Your conclusion is incorrect. Most people with simple projects will use simple techniques to make modules work without worrying about the preprocessor. Large companies will create their own tooling to use modules in their own way. My point is that this is how C++ has been used since its inception. C++ users are already aware that the language needs external building support and modules cannot change this reality. But modules will certainly improve how the language is used.

Asooka · on Jan 28, 2019

The compiler won't be a build system? I'm not quite so sure. We already have -MD in gcc to emit Makefile rules for the dependencies of the current file. It's not much of a stretch to propose a similar flag to emit a list of required modules. In fact the very same flag could emit a foo.bmi target requirement when you "import foo" and your Makefile should have foo.bmi as one of the products of compiling the foo module. You could also have a similar flag that tells you what modules are built from the current cpp file given some compiler options.

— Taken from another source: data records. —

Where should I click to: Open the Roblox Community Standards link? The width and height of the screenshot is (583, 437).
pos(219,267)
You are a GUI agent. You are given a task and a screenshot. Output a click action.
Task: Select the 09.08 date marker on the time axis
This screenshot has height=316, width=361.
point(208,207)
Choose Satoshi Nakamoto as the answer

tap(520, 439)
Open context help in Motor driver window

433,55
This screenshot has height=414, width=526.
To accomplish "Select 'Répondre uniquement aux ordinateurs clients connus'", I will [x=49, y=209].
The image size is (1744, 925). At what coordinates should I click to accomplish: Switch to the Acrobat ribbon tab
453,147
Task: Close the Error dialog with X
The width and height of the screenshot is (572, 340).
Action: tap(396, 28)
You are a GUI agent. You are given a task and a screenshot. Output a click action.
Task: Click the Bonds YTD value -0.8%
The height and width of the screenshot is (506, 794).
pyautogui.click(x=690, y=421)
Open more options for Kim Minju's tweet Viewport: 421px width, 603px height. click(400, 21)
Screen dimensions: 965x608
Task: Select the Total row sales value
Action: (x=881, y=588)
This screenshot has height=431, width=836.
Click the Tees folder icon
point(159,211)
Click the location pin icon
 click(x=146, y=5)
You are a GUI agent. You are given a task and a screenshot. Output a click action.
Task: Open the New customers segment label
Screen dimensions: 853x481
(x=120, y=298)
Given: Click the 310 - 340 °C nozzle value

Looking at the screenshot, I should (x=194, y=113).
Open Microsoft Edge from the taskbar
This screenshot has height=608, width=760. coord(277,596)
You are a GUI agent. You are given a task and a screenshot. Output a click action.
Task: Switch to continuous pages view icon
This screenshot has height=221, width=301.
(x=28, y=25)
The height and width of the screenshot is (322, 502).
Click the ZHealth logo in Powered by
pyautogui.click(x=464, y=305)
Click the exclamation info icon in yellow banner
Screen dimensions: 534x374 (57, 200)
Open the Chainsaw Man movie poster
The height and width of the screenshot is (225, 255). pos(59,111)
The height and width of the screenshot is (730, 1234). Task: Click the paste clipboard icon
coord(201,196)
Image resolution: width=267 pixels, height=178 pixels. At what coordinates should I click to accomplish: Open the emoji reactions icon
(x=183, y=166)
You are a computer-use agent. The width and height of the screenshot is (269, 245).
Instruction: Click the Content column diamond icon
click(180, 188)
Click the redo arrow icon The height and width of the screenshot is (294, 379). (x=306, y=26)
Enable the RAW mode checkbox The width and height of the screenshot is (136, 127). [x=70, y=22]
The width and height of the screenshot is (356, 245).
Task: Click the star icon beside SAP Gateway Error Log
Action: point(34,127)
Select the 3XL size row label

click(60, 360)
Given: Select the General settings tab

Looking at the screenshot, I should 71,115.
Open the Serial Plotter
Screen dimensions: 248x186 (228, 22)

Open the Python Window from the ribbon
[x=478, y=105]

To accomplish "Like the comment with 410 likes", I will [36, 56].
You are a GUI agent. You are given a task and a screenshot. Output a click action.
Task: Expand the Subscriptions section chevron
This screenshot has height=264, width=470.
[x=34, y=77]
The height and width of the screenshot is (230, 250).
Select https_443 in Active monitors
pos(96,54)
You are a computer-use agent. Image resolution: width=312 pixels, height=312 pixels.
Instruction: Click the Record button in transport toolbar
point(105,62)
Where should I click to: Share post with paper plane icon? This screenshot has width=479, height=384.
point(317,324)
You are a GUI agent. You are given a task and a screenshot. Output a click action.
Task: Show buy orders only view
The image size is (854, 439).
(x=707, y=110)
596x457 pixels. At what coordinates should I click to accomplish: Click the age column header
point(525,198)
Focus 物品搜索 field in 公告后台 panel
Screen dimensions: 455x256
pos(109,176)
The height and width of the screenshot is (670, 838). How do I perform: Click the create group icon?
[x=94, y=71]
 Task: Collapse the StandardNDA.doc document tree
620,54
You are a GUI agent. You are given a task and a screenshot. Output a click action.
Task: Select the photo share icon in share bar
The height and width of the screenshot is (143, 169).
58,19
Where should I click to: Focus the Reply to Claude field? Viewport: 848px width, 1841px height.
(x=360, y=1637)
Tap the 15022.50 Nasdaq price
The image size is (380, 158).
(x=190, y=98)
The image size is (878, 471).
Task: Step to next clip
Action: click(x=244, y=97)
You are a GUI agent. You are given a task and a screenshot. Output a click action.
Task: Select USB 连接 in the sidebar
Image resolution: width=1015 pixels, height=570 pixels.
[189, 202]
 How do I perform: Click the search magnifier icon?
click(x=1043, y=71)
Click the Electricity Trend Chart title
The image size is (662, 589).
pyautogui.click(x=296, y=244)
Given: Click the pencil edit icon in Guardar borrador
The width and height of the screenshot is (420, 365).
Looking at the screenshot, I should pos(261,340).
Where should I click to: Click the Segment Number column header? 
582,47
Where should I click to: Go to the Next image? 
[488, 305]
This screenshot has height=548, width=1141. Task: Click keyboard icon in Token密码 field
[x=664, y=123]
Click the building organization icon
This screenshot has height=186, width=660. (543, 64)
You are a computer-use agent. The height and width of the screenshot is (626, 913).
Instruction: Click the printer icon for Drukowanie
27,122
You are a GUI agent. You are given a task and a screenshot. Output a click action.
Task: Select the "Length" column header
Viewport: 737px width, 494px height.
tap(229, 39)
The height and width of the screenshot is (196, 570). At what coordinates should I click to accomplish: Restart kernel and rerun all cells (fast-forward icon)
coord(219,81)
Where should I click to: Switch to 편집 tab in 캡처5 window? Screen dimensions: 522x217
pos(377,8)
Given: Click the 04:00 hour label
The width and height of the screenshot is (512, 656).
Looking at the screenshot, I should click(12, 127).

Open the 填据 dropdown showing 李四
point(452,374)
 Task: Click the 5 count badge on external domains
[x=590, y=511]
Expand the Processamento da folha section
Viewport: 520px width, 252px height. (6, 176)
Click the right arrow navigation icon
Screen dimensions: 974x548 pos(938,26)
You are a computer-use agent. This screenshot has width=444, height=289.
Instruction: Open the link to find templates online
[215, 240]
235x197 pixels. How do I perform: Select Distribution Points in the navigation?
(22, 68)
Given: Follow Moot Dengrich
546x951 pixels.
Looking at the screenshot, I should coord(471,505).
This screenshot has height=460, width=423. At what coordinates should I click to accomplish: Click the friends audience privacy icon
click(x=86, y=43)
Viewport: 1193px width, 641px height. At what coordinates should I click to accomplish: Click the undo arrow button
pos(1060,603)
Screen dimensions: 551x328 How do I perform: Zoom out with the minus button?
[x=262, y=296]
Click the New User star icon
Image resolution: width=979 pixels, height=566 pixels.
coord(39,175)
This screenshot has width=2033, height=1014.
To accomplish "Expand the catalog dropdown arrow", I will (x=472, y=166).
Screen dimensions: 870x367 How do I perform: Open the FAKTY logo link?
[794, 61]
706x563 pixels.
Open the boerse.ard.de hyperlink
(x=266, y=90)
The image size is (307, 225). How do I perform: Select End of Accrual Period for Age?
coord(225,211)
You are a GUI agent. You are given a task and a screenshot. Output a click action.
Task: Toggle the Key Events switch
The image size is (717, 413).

dodobirdlord · on Jan 28, 2019

What I gathered is that module compilation is intended to be safe from preprocessor actions defined outside of the module. So the code you would generate with #include-style compilation and the code you would generate by compiling modules in the intended fashion aren't guaranteed to be the same. It seems as though this would mean that projects involving modules simply couldn't be compiled in the previous fashion.

andreareina · on Jan 28, 2019

First compilation time will be slower if before you could compile 8 files at a time, but now you can only do 3 at first because the others depend on those 3. Then maybe you can compile 6 at the same time, because all the rest of the code depends on those 6 modules, etc.